Selon les chiffres du journal, confirmé par Médecins sans frontières (MSF), plus de 500 personnes auraient été tuées par Israël, et 4 000 blessées aux abords de ces distributions depuis leur lancement. Le journal indique que le parquet militaire a demandé une enquête interne sur d’éventuels crimes de guerre.
Le dispositif humanitaire, organisé par la Fondation humanitaire pour Gaza (Gaza Humanitarian Foundation, GHF) et soutenu par les États-Unis et le gouvernement Nétanyahou, était à l’origine destiné à « encadrer » une aide humanitaire. La fondation, qui a recours à des employés armés pour assurer la sécurité de ses centres, n’a envoyé qu’une maigre aide alimentaire et médicale, insuffisante face aux besoins des civil·es sur place.
Selon des soldats ayant servi dans la zone, l’armée israélienne aurait tiré sur les personnes civiles qui arrivaient avant l’ouverture pour les empêcher d’approcher, ainsi qu’après la fermeture des centres pour les disperser. Toujours selon Haaretz, certains tirs ont eu lieu la nuit, avant l’ouverture, alors que les limites de la zone désignée n’étaient pas visibles pour les civils.

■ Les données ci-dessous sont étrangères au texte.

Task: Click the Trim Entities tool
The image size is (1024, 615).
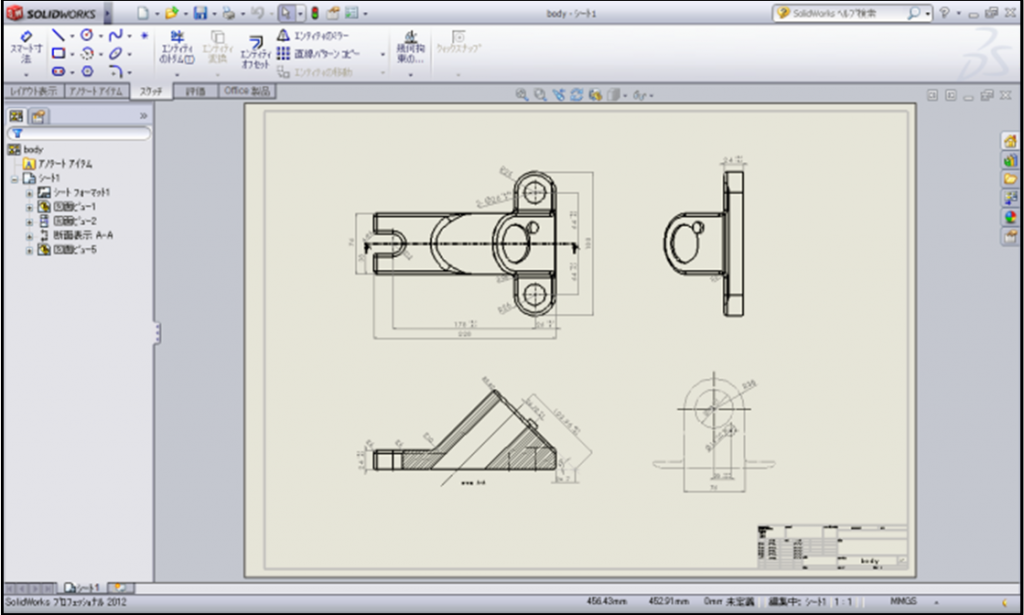Action: [177, 47]
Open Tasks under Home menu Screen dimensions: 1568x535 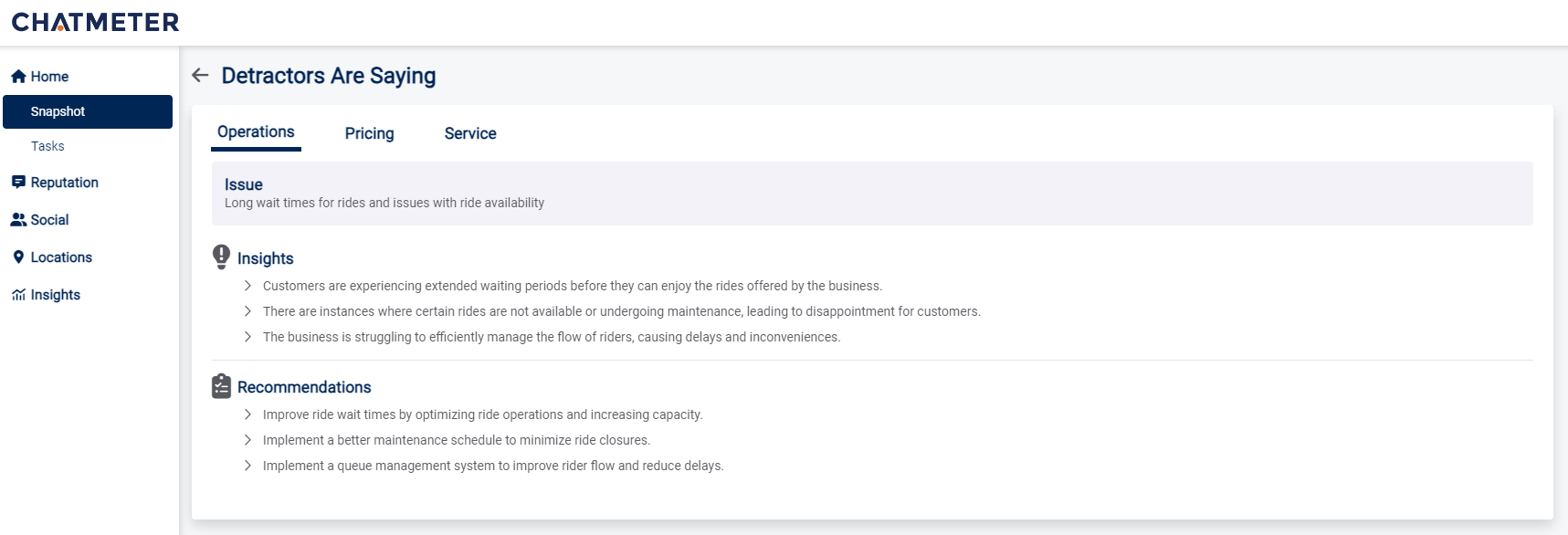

Depuis plusieurs semaines, les associations et les journalistes palestinien·nes dénoncent les dangers de ces distributions. Ce vendredi 27 juin, Médecins sans frontières a de son côté demandé le démantèlement de la GHF, affirmant que ce dispositif est « un simulacre de distribution alimentaire qui produit des massacres à la chaîne ».